_Página_:
━━━━
Negro, el retroceso estaba cantado. Ahora hay que ver si es algo más.

Eres un mal bicho.

Sigo entrenando por si estoy en lo incorrecto y hay que adorar a los pedruscos dorados ::


----------



## oinoko (21 Sep 2017)

fernandojcg dijo:


> bertok: Creo que tu definición de la "Clase media" es bastante simplista por excesivamente rigurosa. Tampoco es tal y como lo dices. Me paré a pensar dónde me podría situar yo y para NADA...
> 
> Actualmente, y de forma también muy "simplista", entiendo que en nuestra Sociedad existe una clase pobre, otra obrera y, ya por encima, la "clase media" que podría subdividirse a su vez, pero distinguiría entre la "clase media baja" y la "clase media alta". Luego, ya viene la "clase alta" y donde también destacaría la "clase baja-superior" y la "clase alta-alta". Ésta última es la que suele estar representada por el 1% de la población y soy bastante generoso en mi apreciación.



Yo siempre he tenido la idea de que el sistema establecido se mantiene a base de hacer creer a la población de que pertenece a una clase superior a la que realmente pertenece, para tenerlo contento y que se pongan del lado del capital para defender su privilegiada posición, y que no haya una revolución.
━━━━
_Extracto de datos_:
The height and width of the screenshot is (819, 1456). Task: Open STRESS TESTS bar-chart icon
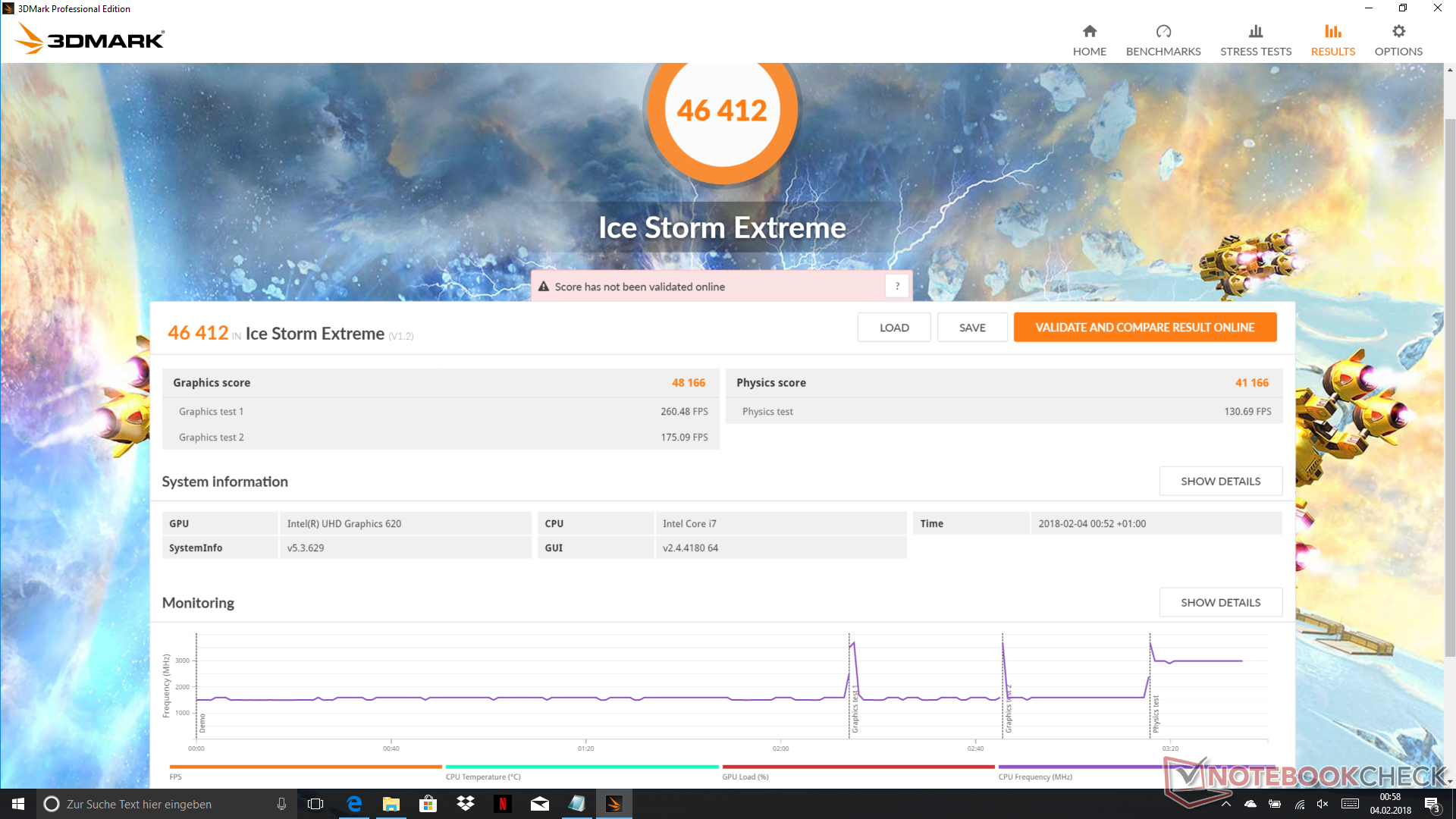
━━━━
_Ejercicio propuesto_: Según la página, ¿qué parte de la población suele representar la «clase alta-alta»? Responde en una frase breve, por favor. Los datos no intervienen para nada en esto.

_Respuesta_: Suele estar representada por el 1 % de la población.